TASK DETAILS: In the entries that follow, which lines hold the string "computer"? List them.

AVAILABLE DATA:
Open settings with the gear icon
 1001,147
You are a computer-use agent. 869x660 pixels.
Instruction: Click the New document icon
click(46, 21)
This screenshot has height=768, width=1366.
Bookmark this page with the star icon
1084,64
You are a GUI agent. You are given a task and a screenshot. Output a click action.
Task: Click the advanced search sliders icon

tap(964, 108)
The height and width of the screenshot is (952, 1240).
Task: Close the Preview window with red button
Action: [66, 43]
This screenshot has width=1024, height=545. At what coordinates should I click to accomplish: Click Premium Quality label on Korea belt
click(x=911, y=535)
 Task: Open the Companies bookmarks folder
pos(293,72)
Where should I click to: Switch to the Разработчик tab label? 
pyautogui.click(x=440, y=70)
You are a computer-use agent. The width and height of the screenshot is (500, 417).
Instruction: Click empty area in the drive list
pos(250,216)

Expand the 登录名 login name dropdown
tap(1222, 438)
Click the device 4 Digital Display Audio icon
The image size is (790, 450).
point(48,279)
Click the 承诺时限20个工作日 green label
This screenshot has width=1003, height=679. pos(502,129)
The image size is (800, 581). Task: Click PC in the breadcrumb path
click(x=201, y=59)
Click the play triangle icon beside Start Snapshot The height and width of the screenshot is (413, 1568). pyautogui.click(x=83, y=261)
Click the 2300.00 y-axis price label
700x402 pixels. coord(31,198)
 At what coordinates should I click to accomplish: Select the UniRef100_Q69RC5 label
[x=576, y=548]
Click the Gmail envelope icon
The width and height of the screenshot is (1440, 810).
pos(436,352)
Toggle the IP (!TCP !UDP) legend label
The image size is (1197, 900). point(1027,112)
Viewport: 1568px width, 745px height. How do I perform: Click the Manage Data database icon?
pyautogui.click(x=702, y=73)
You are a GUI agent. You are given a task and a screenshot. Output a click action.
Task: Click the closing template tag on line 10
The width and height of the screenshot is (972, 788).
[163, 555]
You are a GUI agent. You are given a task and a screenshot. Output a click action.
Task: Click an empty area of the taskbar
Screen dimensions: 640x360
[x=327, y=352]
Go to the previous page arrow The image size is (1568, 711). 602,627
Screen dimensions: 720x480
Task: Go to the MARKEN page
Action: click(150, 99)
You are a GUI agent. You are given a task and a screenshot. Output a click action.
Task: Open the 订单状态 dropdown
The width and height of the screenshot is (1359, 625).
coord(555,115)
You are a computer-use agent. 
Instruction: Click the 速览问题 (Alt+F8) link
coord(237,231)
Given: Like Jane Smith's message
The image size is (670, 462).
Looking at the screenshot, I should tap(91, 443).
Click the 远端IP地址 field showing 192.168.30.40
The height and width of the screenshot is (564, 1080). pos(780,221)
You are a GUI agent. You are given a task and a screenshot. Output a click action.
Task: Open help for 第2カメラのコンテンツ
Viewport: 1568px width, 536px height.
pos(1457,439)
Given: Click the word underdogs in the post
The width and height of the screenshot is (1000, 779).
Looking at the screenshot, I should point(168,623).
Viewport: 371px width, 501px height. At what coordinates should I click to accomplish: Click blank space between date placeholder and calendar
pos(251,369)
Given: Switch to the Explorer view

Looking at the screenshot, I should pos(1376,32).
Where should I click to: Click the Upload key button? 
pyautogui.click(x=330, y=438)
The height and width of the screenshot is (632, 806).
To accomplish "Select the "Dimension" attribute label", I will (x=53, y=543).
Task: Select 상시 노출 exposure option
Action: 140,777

COMPLETED TASK:
You are a computer-use agent. 869x660 pixels.
You are a computer-use agent. The width and height of the screenshot is (500, 417).
You are a computer-use agent. 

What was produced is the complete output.